Research interests

Modeling species distribution in space and time is a key challenge for conservation. Typically, such information is crucial to identify essential habitats or biodiversity hotspots and to design protected areas.

Thanks to citizen science and declarative data, a massive amount of data is becoming available to address these challenges at an unprecedented spatio-temporal resolution.

My research seeks to develop spatio-temporal statistical methods to integrate these datasets for mapping species distribution in space and time.

Integrating all these datasets raises strong methodological issues. Typically, combining multiple and heterogeneous datasets in a single statistical framework requires to account for potential sampling bias (opportunistic/preferential sampling). Data are also often available at a rough scale, while the process under study need to be available at a fine scale (change of support or change of scale problem).

When all the data are integrated, they give access to a huge amount of information on species distribution (i.e. information available over large spatial domains and long time period). Providing a low rank representation of the process of interest is pivotal to identify the main mechanisms shaping species spatio-temporal distribution (dimension-reduction).

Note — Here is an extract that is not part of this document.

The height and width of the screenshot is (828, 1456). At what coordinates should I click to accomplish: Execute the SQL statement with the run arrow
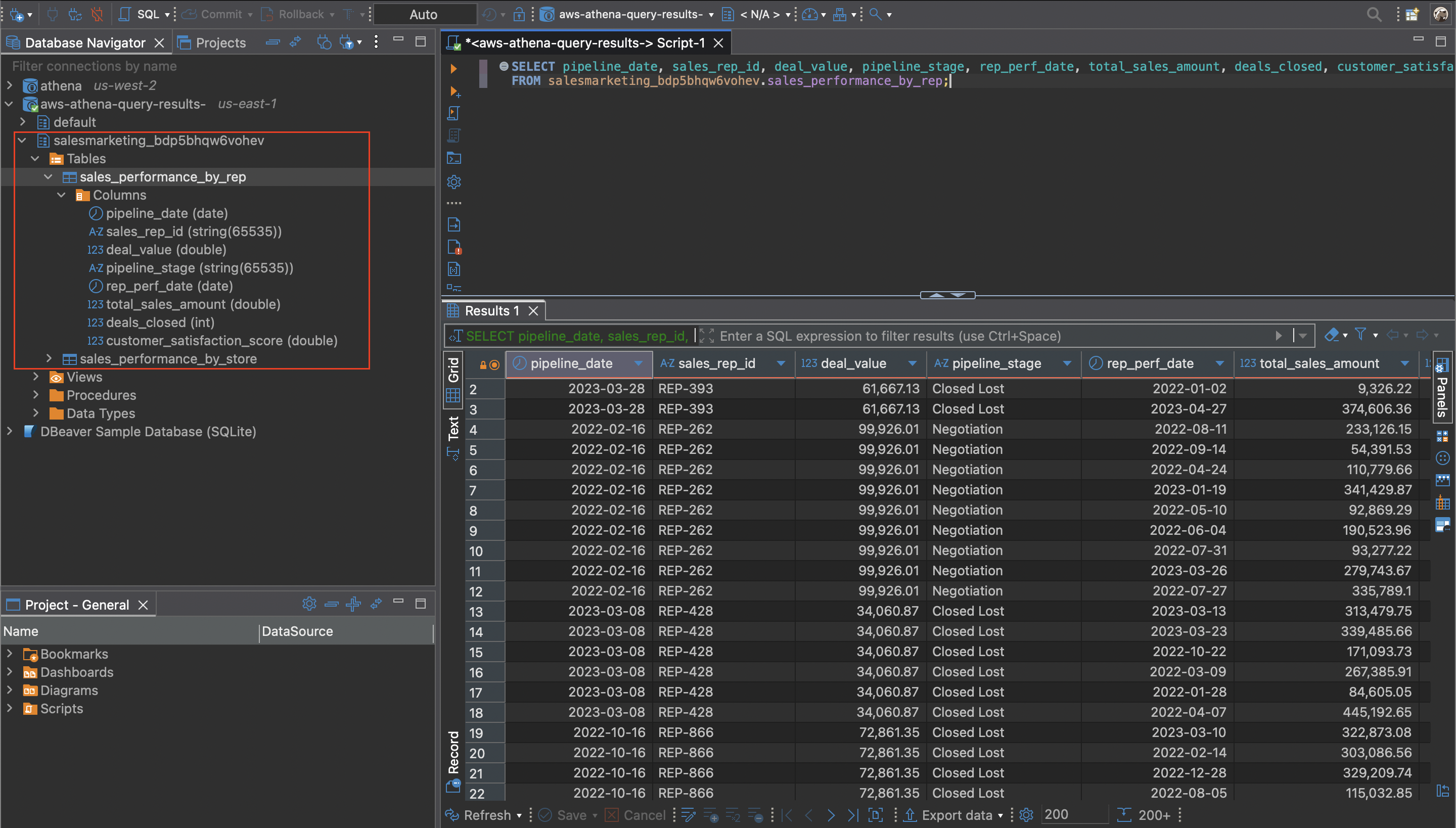pos(453,68)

In the few sections below, I present the different axes of my research work. I first present the methodological bottlenecks that need to be addressed before integrating the datasets (preferential sampling, change of support). I then introduce a model to integrate data while accounting for preferential sampling and change of support. I finally deal with dimension-reduction methods for spatio-temporal data.

Abundance spatio-temporal predictions of an integrated population dynamics model (Olmos et al., 2023)

Handling preferential sampling

Inferring species spatio-temporal distribution can be done through diverse source of data some of which do not necessarily follow a standardized sampling plan (opportunistic sampling). In some cases, the sampling agents target areas where they know the variable under study is high. The typical example is the case of fishermen that target areas where fish biomass is higher. In such case, the sampling is called preferential. Developing methods that handle preferential sampling is a critical issue to provide unbiased predictions of the process under study.

Since my PhD, I have been developing an integrated spatio-temporal hierarchical model to map fish species distribution. It accounts for preferential sampling to integrate massive commercial catch declaration data and standardized fine-scale scientific survey data.

You’ll find some description of this approach in the following references:

Handling change of support

In addition to preferential sampling, these massive datasets are often available at a rough spatio-temporal scale while the process of interest (species distribution) must be inferred at a fine scale. This is typically a change of support problem (or change of scale problem). Spatio-temporal statistical models need to account for change of support to provide reliable predictions of the process under study.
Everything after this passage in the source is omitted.